Eine Trompete, die ihre Kraft ganz konkret im Namen trägt – das gibt es in der Modellwelt des hohen Blechs nirgends so plakativ wie bei der Vega Power. Handelt es sich dabei um eine korrekte Deklaration oder doch nur um ordinären Etikettenschwindel? Der TrumpetScout testet eines der seltensten Vintage-Hörner überhaupt.
Manche Trompetenmodelle heißen wie aggressive Reptilien und versprechen damit einen bissigen Ton. Manche sind nach einer unter Trompetern beliebten Dynamikbezeichnung benannt, verheißen also ausreichend Durchsetzungkraft. Andere bekennen etwas verklausuliert Farbe, indem sie auf alte Sprachen zurückgreifen, dabei jedoch buchstäblich laut werden. Die allermeisten aber halten sich nobel zurück und lassen Zahlen kombiniert mit Buchstaben eine nüchterne Sprache sprechen. Deutlicher: Sie sagen nichts über sich aus, sofern man kein Kenner ist. Ganz anders macht das eine Trompete, die bereits seit gut 70 Jahren vergriffen ist und nur ein paar Jahre produziert wurde: die Vega Power.

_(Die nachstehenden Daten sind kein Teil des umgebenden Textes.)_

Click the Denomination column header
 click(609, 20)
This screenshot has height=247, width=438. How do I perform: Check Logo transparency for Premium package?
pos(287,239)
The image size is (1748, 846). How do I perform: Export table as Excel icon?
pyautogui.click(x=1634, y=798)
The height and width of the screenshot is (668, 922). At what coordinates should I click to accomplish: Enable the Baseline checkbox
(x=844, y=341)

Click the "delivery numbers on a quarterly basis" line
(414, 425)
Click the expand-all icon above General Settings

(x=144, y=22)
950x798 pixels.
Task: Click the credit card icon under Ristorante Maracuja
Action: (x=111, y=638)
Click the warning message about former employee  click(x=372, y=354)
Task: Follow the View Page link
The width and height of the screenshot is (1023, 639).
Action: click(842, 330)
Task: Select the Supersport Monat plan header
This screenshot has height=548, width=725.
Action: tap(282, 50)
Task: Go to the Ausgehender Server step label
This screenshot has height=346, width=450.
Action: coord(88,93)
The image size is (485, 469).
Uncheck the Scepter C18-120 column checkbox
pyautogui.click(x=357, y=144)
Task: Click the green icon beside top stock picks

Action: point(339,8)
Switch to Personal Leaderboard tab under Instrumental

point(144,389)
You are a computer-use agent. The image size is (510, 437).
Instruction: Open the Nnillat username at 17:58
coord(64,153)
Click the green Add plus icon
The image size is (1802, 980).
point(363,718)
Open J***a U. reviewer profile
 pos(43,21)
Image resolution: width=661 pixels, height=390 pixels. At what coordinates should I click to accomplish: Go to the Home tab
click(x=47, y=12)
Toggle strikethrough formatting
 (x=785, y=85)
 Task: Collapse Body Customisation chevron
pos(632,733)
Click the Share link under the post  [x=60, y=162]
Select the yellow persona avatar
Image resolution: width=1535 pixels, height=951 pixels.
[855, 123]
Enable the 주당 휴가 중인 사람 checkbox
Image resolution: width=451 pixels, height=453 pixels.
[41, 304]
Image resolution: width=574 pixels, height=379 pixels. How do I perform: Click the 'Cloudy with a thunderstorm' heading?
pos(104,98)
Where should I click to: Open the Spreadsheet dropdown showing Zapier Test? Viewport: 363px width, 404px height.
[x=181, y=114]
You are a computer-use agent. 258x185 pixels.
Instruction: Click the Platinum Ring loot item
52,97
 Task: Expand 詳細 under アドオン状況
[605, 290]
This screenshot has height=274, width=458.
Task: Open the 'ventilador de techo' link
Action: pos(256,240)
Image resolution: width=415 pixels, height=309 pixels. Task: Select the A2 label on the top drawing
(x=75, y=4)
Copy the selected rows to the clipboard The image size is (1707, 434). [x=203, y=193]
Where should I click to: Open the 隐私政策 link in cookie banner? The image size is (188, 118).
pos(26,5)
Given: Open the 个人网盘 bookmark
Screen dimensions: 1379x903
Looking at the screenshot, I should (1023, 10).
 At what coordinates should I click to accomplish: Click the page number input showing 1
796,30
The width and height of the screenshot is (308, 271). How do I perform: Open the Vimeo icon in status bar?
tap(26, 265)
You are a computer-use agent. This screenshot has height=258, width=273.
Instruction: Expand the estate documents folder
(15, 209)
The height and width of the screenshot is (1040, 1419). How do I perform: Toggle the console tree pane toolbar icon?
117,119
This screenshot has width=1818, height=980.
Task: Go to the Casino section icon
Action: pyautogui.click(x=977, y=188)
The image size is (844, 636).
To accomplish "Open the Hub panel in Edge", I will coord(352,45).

Wer ist Vega? Ein chaotischer Geschichtsexkurs
Vega ist der Name eines Instrumentenherstellers, der 1881 in Boston (USA) die Herstellung von Saiteninstrumenten aufnahm und alsbald einzig den beiden schwedischstämmigen Brüdern Julius und Carl Nelson gehörte. Sie fertigten Gitarren und Mandolinen, später auch Banjos. Ab 1909 wurde das Portfolio mit der Übernahme der Standard Band Instrument Company of Boston (wiederum ein Zusammenschluss aus kleineren Herstellern der Region) um Blechblasinstrumente erweitert. Die eigenen Kornette verkauften sich gut, jedoch verpasste man anscheinend den Trend hin zu Trompeten, auf den andere Marken wie Conn, King, Holton, Martin, Buescher und Bach schneller reagierten. Am Vorabend des Zweiten Weltkriegs waren die Tage von Vega als Hersteller von Blechblasinstrumenten deshalb bereits gezählt. Allerdings überlebte der Name den Krieg und es wurden danach zumindest wieder hervorragende Trompeten unter der Marke Vega vertrieben. Höchstwahrscheinlicher Hersteller: Reynolds. Dessen Gründer Foster Allen Reynolds wusste, was er tat, schließlich arbeitete er 30 Jahre bei King, entwickelte anscheinend die berühmte Martin Committee mit und arbeitete – nachdem die eigene Firma verkauft war – buchstäblich bis zur Sekunde seines Todes bei Olds in Kalifornien. Kurz nach seinem Wechsel zu Olds entstammt die wohl bis heute beste günstige Trompete aller Zeiten: die Ambassador. Außerdem: Reynolds Schüler war kein geringerer als Zigmant Kanstul.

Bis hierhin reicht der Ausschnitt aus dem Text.